As such, many of the core arguments in Paul: The Pagan’s Apostle will not be entirely new to readers familiar with Fredriksen’s work. The primary features shaping her portrait of Paul are summarized briefly below.
1. Paul as a Man Running Out of Time:
For Fredriksen, the central feature that “shaped everything that Paul says and does” was his belief that he lived within history’s final hour. Brimming with apocalyptic intensity, Paul is portrayed as one who formed ekklesiai [churches] racing against a clock ticking along the “edge of the End of time” [xii]. Accordingly, Paul’s ministry and letters were not laying down instructions for a legacy of Christendom through the ages. Likewise, he did not have time to provide instructions for children or future generations of believers concerning whom he wrote close to nothing (after all, the world in its present form was passing away, the night was nearly gone, the new day was coming). She asserts, “What we with historical retrospect see as ‘earliest Christianity’ was in its own generation—which Christ-followers were convinced was history’s last generation—a sect of Judaism.” [113]
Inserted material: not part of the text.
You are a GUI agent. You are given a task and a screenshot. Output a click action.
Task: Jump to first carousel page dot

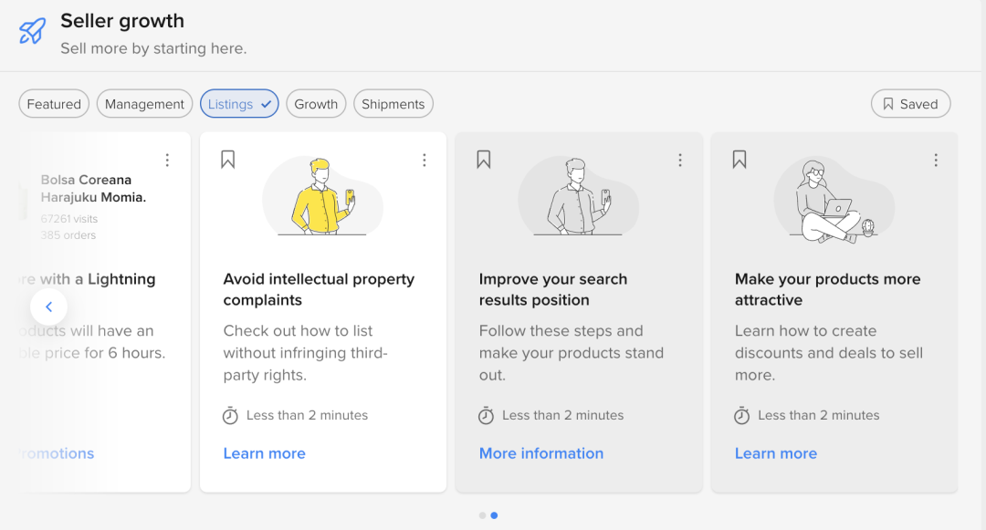pos(482,515)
2. Paul Was and Remains Faithful to Judaism:
Necessary problems of nomenclature and categorizations of ancient “religious” categories to one side, Fredriksen presses for a rendering of Paul as a thoroughly faithful Jew who preached his gospel squarely within the ambit of Judaism and the promises of its Scriptures. Deeply influenced by the Isaianic vision of the nations coming to Jerusalem in the last days (e.g., Isa 66), and confirmed by his vision of Christ and the activity of the Spirit active among the gentiles, Paul operated out of his own prophetic calling from God to become an apostle to the gentiles. For this to work according to the Scriptures, it was necessary for Paul that “gentiles needed to remain gentiles” and “Israel must remain Israel,” distinct and set apart by their covenants and the temple [e.g., 164-65 and passim].
3. By Corollary, For Paul, There was No Christian Supersession of Judaism
Vital to her argument, and developed throughout the book, is the refutation of any indication that Paul advocated a Christian supersession of Judaism in the form of a new, spiritualized, universal and non-ethnic community that fulfills Jewish promises and practices. In line with her prior studies, Fredriksen challenges the view that Judaism operated as a misanthropic,exclusivistic group bent on Pharisaic purity. In support of this, she provides an array of contextual evidence that demonstrates a diaspora Judaism that vibrantly participated in civic and pagan cultic life and promoted a mutuality of “temple tourism.”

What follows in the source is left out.